Thresholds & Alerts
Thresholds can be created for the unique combination of a Metric Kind, Branch, and Testbed. They are statistical significance tests that use either a Z-score or Student’s t-test in order to detect performance regressions and generate Alerts. When a Metric is below a Threshold’s Lower Boundary Limit or above a Threshold’s Upper Boundary Limit, an Alert is generated for that Metric.
Thresholds work best when:
- There are no extreme differences between benchmark runs
- Benchmark runs are totally independent of one another
- The number of iterations for a single benchmark run is less than 10% of the historical Metrics
If there are less than 30 historical Metrics for the combination of Metric Kind, Branch, and Testbed then a Student’s t-test Threshold should be used and not a Z-score Threshold.
🐰 Don’t Panic! This will all make sense in a minute.
Statistical Significance Test
Z-score
The Z-score measures the number of standard deviations (σ) a given Metric is above or below the mean of the historical Metrics. The standard deviation (σ) can also be expressed as a lower boundary or upper boundary cumulative percentage.
For example, two standard deviations (2σ) is the same as an upper boundary cumulative percentage of 97.7%, as pictured above.
When creating Z-score Thresholds, the decimal notation of the cumulative percentage is used.
In this example, the upper bound cumulative percentage of 97.7% would be an Upper Boundary of 0.977
.
In practice, a Threshold like this would be useful for the Latency Metric Kind.
That is, a larger value would indicate a performance regression.
When a smaller value would indicate a performance regression such as with the Throughput Metric Kind,
a lower boundary cumulative percentage should be used.
A lower boundary cumulative percentage of 97.7% would correspond to two standard deviations below the mean (-2σ).
This would be given in decimal notation as a Lower Boundary of 0.977
.
🐰 Tip: When using a Z-score Threshold, set the Minimum Sample Size to at least 30.
Student’s t-test
The Student’s t-test measures how likely it is that a given Metric is above or below the mean of the historical Metrics. This likelihood is called a confidence interval (CI). The confidence interval (CI) is expressed as a lower boundary or upper boundary confidence percentage.
For example, an upper boundary confidence percentage of 95.0% indicates that 95.0% of Metrics should be less than an expected maximum.
When creating t-test Thresholds, the decimal notation of the confidence percentage is used.
In this example, the upper boundar confidence percentage of 95.0% would be an Upper Boundary of 0.95
.
In practice, a Threshold like this would be useful for the Latency Metric Kind.
That is, a larger value would indicate a performance regression.
When a smaller value would indicate a performance regression such as with the Throughput Metric Kind,
a lower boundary confidence percentage should be used.

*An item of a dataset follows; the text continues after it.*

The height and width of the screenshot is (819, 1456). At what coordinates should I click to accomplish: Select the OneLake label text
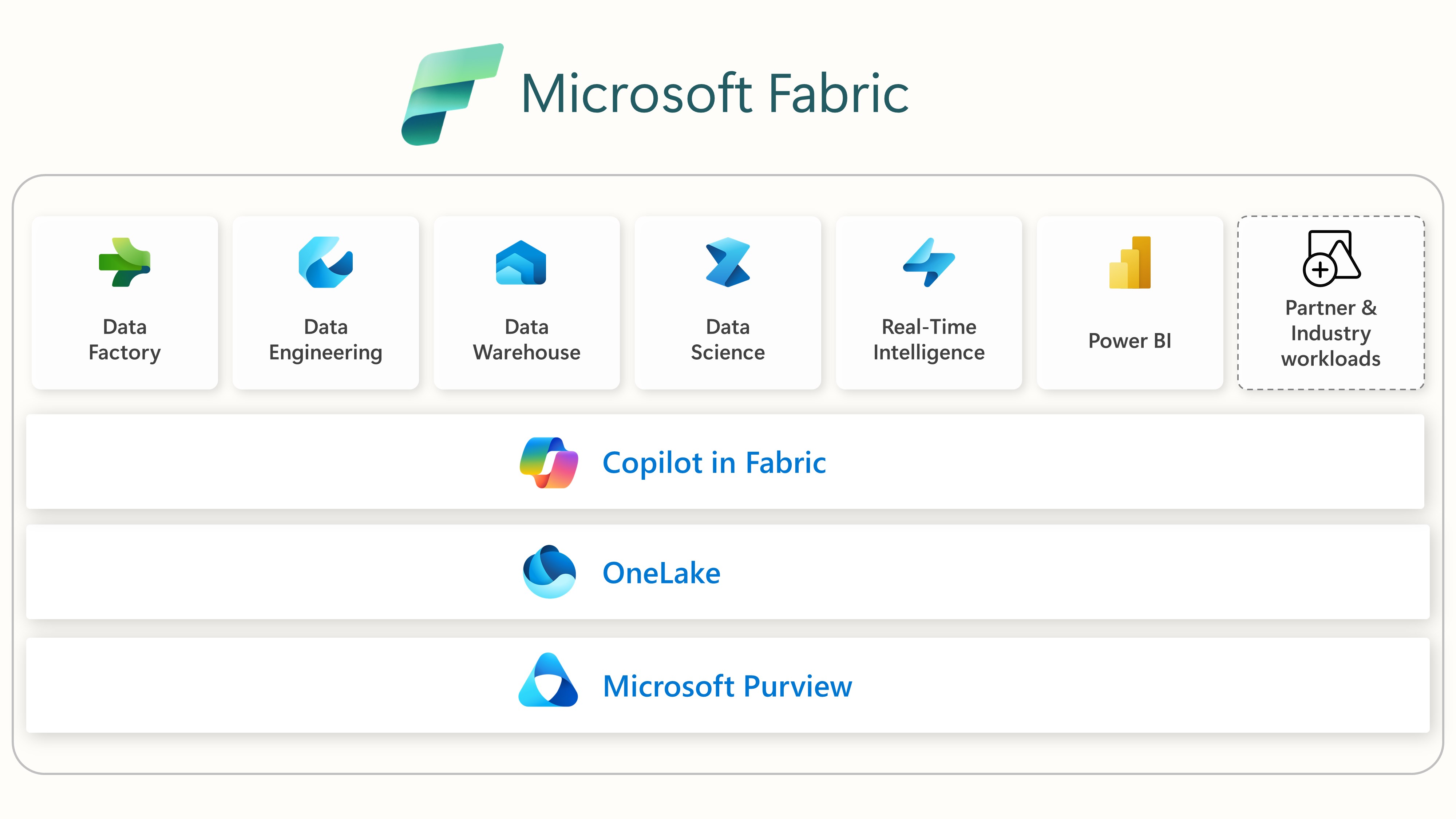(x=661, y=573)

A lower boundary confidence percentage of 95.0% would indicate that Metrics should be greater than an expected minimum.
This would be given in decimal notation as a Lower Boundary of 0.95
.
🐰 Tip: Use a t-test Threshold if you have less than 30 historical Metrics.
Statistical Significance Boundary
The meaning of the statistical significance boundary depends on the statistical significance test:
- Z-score: Standard deviation (σ) expressed as a decimal cumulative percentage
- t-test: Confidence interval (CI) expressed as a decimal confidence percentage
Each Metric is checked against the Threshold’s statistical significance boundary if it exists. This can include a Lower Boundary, Upper Boundary, or both. A Boundary Limit is calculated for each Boundary. This Boundary Limit is then compared against the current Metric. If that Metric falls outside of the Boundary Limit an Alert will be generate.

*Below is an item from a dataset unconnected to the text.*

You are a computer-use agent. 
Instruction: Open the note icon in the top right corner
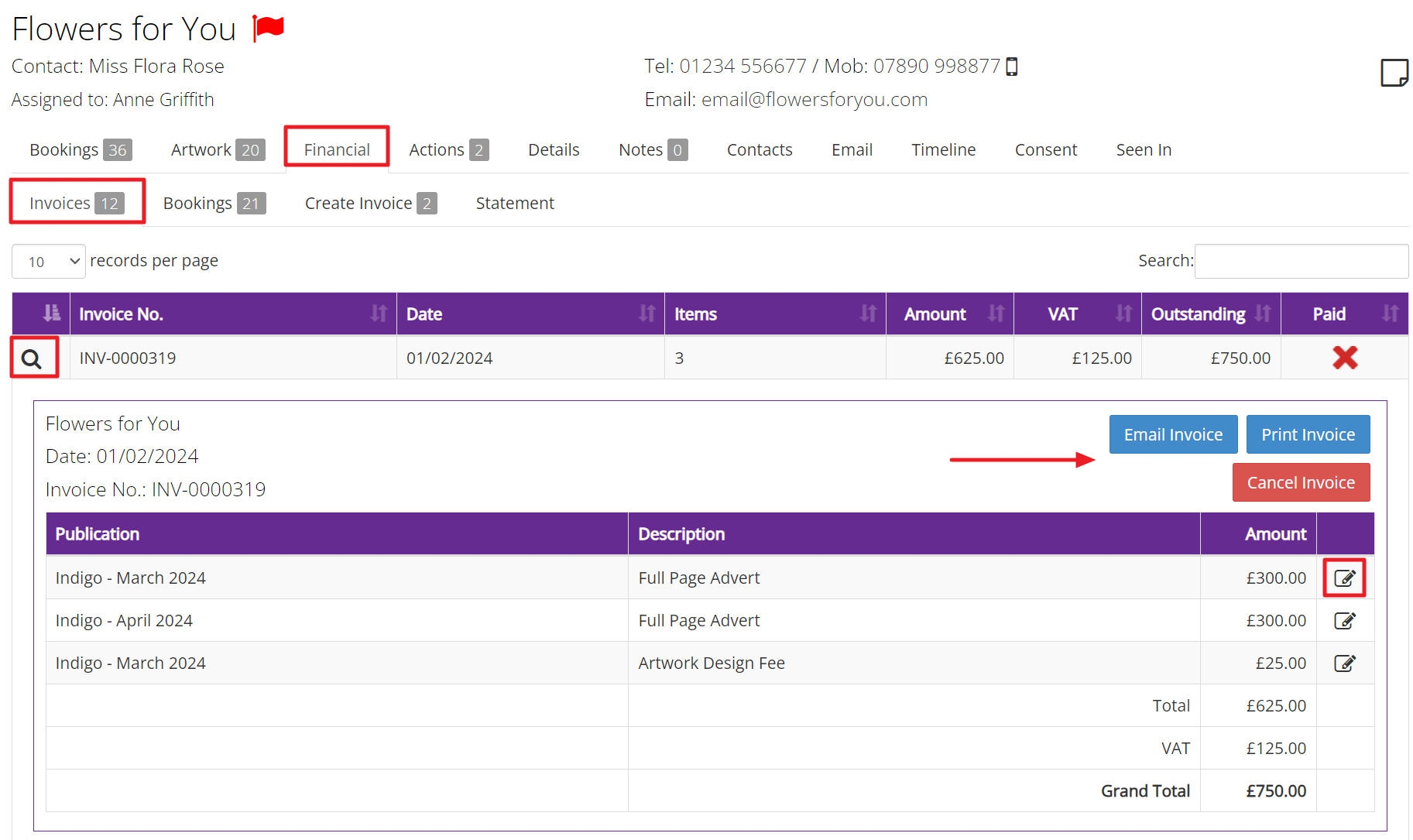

🐰 Tip: To fail a CI build when a boundary is violated use the
--err
flag for thebencher run
CLI subcommand.
Lower Boundary
A lower boundary can be set for a Threshold.
It is used when a smaller value would indicate a performance regression,
such as with the Throughput Metric Kind.
The value must be a decimal between 0.5
and 1.0
.
For example, if you used a Z-score and your historical Metrics had a mean of 100
and a standard deviation of 10
,
then a Lower Boundary of 0.977
would create a Lower Boundary Limit at 80.05
.
Any value less than 80.05
would generate an Alert.
Upper Boundary
An upper boundary can be set for a Threshold.
It is used when a larger value would indicate a performance regression,
such as with the Latency Metric Kind.
The value must be a decimal between 0.5
and 1.0
.
For example, if you used a Z-score and your historical Metrics had a mean of 100
and a standard deviation of 10
,
then an Upper Boundary of 0.977
would create an Upper Boundary Limit at 119.95
.
Any value greater than 119.95
would generate an Alert.
Sample Size
Minimum Sample Size
A minimum sample size can be set for a Threshold. The Threshold will only run its statistical significance test if the number of historical Metrics is greater than or equal to the minimum sample size.
Maximum Sample Size
A maximum sample size can be set for a Threshold. The Threshold will limit itself to only the most recent historical Metrics capped at the maximum sample size for its statistical significance test.
Window Size
A window size in seconds can be set for a Threshold. The Threshold will limit itself to only the most recent historical Metrics bounded by the given time window for its statistical significance test.
Alerts
Alerts are generated when a Metric is below a Threshold’s Lower Boundary Limit or above a Threshold’s Upper Boundary Limit.
To fail a CI build in the event of an Alert set the --err
flag when using the bencher run
CLI subcommand.
Suppressing Alerts
Sometimes it can be useful to suppress Alerts for a particular Benchmark. The best way to do this is by adding one of these special suffixes to that Benchmark’s name:
_bencher_ignore
BencherIgnore
-bencher-ignore
For example, if your Benchmark was named my_flaky_benchmark
then renaming it to my_flaky_benchmark_bencher_ignore
would ignore just that particular Benchmark going forward.
Ignored Benchmarks do not get checked against the Threshold even if one exists.
However, the metrics for ignored Benchmarks are still stored.
Continuing with our example, the results from my_flaky_benchmark_bencher_ignore
would still be stored in the database under my_flaky_benchmark
.
If you remove the suffix and return to the original Benchmark name,
then things will pick right back up where you left off.
🐰 Congrats! You have learned all about Thresholds & Alerts! 🎉